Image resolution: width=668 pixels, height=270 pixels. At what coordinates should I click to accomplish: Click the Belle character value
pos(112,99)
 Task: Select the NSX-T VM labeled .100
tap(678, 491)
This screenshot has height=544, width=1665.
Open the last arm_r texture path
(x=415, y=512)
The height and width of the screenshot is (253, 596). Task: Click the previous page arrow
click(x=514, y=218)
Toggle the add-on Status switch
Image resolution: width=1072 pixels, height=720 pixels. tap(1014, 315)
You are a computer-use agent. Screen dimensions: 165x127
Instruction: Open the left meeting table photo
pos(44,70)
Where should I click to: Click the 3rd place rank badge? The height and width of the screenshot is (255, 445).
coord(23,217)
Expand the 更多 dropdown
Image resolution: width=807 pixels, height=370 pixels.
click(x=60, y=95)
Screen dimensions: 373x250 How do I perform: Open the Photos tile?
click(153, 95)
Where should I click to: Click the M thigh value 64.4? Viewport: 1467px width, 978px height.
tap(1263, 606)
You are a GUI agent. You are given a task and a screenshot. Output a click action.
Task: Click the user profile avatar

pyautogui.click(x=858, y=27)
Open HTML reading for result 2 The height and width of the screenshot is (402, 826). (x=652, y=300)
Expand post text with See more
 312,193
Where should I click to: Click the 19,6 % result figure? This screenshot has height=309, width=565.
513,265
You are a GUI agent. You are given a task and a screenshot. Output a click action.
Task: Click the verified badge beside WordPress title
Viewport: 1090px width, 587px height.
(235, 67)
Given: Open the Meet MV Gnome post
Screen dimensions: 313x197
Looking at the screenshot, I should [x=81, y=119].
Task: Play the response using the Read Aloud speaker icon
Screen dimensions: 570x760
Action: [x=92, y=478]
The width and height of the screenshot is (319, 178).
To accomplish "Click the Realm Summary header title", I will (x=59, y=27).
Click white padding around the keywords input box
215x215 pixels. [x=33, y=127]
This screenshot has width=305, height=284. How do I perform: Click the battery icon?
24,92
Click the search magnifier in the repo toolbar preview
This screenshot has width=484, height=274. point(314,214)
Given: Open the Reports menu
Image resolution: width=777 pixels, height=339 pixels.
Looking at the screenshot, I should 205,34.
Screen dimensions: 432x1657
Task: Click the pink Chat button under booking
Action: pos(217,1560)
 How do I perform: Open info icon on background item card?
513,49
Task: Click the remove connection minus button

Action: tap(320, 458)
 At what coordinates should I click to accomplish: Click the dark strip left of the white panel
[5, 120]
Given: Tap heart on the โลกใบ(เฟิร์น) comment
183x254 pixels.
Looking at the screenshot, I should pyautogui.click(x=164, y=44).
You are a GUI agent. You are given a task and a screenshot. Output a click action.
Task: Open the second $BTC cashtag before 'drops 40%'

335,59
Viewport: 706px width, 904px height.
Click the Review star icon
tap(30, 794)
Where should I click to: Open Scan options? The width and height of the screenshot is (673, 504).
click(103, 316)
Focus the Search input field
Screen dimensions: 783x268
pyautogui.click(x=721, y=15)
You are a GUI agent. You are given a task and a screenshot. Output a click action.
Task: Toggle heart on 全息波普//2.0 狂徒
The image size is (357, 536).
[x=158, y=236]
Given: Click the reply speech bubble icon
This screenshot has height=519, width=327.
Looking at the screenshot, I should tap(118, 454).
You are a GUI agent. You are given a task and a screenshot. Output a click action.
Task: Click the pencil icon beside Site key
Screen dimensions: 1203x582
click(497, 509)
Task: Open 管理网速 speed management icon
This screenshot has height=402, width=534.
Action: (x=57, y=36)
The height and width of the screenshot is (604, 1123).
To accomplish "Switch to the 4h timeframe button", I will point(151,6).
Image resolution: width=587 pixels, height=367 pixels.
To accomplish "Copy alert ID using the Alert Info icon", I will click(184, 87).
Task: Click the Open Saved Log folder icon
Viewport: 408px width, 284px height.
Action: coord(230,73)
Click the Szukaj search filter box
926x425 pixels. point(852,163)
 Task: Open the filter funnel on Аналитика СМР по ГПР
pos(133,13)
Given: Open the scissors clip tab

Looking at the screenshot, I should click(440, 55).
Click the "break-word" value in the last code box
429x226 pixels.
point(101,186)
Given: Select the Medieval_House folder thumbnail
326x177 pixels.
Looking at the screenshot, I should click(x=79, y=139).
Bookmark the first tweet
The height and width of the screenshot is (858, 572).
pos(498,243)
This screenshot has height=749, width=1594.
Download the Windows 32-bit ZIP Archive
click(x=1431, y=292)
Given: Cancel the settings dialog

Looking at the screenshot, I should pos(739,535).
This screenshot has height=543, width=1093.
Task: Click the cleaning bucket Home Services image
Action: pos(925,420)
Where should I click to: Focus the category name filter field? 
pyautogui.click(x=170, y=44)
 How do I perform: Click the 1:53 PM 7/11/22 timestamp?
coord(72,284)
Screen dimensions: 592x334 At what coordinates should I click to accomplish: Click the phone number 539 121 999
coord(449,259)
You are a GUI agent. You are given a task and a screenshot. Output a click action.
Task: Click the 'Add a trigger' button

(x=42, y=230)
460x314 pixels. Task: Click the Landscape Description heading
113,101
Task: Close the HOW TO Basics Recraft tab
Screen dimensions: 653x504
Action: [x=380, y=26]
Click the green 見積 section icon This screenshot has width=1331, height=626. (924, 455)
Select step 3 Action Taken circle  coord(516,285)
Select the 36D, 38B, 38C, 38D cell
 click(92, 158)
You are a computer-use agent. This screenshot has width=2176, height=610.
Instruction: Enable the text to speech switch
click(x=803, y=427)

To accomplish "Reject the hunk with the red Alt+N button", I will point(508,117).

# # # # # # #

> [PROMPT]
Repeat word for word from the line holding "You are a computer-use agent. This" down to the last line above, including both.

> [EXPECTED OUTPUT]
You are a computer-use agent. This screenshot has width=2176, height=610.
Instruction: Enable the text to speech switch
click(x=803, y=427)

To accomplish "Reject the hunk with the red Alt+N button", I will point(508,117).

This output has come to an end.